Justin Yifu Lin’s “Interpretation of China’s Economy” Note 7

Original link: https://ljf.com/2022/09/14/1150/

Lecture 12: Post-crisis world economic situation and China’s future economic development

1. Analysis of the current world economic situation

The 2008 financial crisis was even more severe than the Great Depression of the 1930s that led to the New York stock market crash of 1929. The G20 meeting in Washington at the end of 2008 agreed to take a common response to overcome the financial crisis. The response measures include three aspects: first, countries that have experienced financial crisis continue to support the banking system; second, countries adopt active fiscal policies and loose monetary policies; third, continue to adhere to free trade. This policy measure stabilized the world economic situation at that time.

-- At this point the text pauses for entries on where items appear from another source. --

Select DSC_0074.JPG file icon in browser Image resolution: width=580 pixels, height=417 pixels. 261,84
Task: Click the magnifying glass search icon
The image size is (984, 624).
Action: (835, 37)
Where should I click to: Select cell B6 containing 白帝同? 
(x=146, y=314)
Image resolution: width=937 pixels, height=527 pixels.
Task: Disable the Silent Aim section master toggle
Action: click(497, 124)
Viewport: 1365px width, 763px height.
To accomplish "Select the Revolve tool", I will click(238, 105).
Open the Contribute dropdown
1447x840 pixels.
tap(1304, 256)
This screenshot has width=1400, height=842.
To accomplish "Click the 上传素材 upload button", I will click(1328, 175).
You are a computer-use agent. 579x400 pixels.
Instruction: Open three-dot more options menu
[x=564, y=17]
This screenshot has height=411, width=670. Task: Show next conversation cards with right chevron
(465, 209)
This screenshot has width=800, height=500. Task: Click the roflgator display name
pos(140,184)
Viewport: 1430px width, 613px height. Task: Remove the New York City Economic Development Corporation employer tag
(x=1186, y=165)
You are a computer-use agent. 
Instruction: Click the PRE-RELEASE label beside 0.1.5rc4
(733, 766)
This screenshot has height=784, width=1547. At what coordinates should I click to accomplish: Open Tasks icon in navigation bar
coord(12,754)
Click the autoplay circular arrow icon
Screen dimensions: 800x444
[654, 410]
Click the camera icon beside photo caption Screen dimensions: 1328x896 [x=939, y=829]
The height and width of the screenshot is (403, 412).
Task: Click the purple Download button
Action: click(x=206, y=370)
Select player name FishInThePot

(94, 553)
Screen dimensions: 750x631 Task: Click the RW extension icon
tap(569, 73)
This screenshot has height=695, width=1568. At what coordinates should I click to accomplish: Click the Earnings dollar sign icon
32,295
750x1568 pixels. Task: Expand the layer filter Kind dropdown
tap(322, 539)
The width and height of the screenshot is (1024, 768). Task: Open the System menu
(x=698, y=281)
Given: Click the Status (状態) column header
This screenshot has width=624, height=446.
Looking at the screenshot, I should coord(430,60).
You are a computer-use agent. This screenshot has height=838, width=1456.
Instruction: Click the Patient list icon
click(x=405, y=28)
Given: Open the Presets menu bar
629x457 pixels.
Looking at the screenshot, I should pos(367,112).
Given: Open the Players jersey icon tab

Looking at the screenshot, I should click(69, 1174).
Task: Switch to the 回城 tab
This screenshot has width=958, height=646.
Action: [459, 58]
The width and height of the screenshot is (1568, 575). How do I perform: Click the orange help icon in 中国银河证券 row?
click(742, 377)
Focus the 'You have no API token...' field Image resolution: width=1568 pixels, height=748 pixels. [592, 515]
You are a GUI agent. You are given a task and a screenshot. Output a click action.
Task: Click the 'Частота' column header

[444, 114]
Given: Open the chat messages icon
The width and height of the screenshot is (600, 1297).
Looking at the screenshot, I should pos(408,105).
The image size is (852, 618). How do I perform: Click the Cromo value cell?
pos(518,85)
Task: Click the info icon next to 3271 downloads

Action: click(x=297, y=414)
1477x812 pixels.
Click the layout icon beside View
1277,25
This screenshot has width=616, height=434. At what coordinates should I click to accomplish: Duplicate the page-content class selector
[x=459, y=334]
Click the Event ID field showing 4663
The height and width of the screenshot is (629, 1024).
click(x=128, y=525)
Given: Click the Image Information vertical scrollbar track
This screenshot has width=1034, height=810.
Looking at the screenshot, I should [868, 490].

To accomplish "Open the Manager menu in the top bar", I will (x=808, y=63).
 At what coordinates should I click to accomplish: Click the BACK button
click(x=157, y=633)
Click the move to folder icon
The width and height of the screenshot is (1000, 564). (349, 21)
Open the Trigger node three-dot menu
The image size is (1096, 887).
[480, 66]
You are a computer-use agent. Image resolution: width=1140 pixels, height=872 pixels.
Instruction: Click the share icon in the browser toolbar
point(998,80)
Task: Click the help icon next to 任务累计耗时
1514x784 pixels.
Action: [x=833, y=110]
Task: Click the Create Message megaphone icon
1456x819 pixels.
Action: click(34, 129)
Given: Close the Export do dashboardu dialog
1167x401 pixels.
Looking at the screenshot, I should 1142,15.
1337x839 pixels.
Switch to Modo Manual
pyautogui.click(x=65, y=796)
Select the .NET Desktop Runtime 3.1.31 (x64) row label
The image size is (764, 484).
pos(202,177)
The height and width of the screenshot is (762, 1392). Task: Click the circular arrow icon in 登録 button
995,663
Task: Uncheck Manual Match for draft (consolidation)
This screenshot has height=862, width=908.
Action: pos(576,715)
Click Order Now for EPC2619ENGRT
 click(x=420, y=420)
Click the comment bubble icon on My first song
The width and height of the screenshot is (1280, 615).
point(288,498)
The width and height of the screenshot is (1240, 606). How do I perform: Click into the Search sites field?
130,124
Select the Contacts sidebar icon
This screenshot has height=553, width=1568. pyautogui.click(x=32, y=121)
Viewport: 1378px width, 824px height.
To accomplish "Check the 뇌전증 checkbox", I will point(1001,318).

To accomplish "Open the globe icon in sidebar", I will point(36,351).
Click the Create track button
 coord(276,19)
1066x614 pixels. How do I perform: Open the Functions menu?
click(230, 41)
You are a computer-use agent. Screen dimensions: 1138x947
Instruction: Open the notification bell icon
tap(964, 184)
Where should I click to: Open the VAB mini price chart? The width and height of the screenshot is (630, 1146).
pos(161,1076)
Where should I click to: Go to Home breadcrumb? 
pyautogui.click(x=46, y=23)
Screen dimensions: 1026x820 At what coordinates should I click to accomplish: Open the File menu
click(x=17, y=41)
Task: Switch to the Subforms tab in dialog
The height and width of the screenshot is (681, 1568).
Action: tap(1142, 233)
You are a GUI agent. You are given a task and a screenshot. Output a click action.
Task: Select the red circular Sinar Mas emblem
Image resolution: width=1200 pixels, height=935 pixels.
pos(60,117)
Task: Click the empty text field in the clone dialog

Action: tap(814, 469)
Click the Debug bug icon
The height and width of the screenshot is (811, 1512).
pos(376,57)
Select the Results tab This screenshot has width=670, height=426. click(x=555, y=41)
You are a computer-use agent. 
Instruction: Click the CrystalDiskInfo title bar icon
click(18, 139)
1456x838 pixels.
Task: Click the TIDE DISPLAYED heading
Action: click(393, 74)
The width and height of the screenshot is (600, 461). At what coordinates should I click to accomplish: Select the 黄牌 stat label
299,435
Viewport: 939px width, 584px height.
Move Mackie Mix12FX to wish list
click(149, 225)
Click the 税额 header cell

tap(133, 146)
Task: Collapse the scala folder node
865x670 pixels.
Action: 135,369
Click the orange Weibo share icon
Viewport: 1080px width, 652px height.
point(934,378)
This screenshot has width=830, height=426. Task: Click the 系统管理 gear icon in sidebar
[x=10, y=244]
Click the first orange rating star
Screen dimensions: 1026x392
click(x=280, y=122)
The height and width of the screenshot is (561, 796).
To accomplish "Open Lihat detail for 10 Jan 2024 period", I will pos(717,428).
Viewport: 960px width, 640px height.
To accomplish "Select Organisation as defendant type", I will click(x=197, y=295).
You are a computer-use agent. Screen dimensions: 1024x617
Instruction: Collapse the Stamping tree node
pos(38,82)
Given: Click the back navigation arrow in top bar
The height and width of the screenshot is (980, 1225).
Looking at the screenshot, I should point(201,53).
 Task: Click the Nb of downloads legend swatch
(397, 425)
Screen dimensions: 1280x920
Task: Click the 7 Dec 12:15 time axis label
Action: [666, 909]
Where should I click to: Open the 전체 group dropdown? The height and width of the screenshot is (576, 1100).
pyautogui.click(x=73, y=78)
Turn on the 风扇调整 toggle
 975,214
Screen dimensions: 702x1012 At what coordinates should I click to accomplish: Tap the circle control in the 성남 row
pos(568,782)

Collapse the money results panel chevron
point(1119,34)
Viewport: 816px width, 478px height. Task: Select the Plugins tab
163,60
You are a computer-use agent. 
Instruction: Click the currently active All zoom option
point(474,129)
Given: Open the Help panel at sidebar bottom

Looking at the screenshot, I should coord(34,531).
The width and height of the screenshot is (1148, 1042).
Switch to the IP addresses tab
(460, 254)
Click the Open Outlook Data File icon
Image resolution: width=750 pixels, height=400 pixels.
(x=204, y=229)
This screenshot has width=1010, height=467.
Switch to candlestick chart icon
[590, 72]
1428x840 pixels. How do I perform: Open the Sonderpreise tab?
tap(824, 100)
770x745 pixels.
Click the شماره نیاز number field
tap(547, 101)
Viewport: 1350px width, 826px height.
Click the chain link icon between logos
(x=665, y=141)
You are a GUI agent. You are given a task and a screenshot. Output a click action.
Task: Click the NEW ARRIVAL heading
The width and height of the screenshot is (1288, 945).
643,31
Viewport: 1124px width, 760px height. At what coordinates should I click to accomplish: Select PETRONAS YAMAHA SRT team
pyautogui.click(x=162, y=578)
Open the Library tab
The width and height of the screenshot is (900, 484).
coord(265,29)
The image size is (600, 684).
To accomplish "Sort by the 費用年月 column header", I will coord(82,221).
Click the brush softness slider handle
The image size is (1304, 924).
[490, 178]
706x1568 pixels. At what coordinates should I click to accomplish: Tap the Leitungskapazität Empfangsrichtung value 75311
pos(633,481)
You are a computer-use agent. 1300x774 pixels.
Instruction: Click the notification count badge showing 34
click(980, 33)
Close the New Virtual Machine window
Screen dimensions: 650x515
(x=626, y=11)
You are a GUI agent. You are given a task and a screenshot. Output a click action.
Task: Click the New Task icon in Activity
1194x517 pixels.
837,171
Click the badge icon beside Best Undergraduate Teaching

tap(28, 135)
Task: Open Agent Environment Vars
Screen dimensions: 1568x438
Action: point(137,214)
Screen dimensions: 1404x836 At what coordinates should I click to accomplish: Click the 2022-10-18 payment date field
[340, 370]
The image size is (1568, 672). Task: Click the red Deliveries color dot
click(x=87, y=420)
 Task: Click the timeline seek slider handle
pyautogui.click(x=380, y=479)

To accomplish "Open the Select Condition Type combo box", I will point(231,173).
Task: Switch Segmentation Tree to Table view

China launched a proactive fiscal policy of 4 trillion yuan at the end of 2008 and early 2009. In the first quarter of 2009, my country’s economy began to resume growth. In 2009, my country’s economic growth rate was still as high as 9.2%, 10.4% in 2010, and 9.3% in 2011.

In the United States, if a labor force loses a job and does not actively look for a job for a month, such a labor force is considered to have withdrawn from the labor market and is no longer included in unemployment statistics.

Every time the International Monetary Fund or the European Central Bank provides short-term assistance to those countries in southern Europe that are in sovereign debt crisis, the recipient countries have to promise to carry out structural reforms after receiving the assistance, but when the leaders of these countries get the assistance and return to their countries, they actually implement the structure. When there is a sexual reform, there will be demonstrations, protests, and social unrest in the country immediately, and the reform measures cannot be carried out.

2. Reasons for the slowdown in China’s economic growth

China’s economic growth rate was 10.4% in 2010, 9.3% in 2011, 7.7% in 2012, and 7.7% in 2013. However, the economic growth rate of India, which is also a “BRICS country”, was 9.1% in 2010, 7% in 2011, 5.3% in 2012, and 4.9% in 2013. At the same time point, it is also declining, and the decline is faster than that of China. even bigger. Looking at Brazil, the economic growth rate in 2010 was 7.5%, in 2011 it was 2.7%, in 2012 it fell further to only 0.9%, and in 2013 it was only 2.2%. In the same situation, it cannot be said that China’s system and mechanism problems have dragged down China’s economic growth rate, and it has also dragged down India and Brazil more severely than ours. This makes no sense.

The only explanation for the decline in my country’s economic growth, and the more severe decline in these emerging market economies and high-income, high-performance economies at the same time, is only external international cyclical factors.

3. Will China’s economy still grow rapidly in the future?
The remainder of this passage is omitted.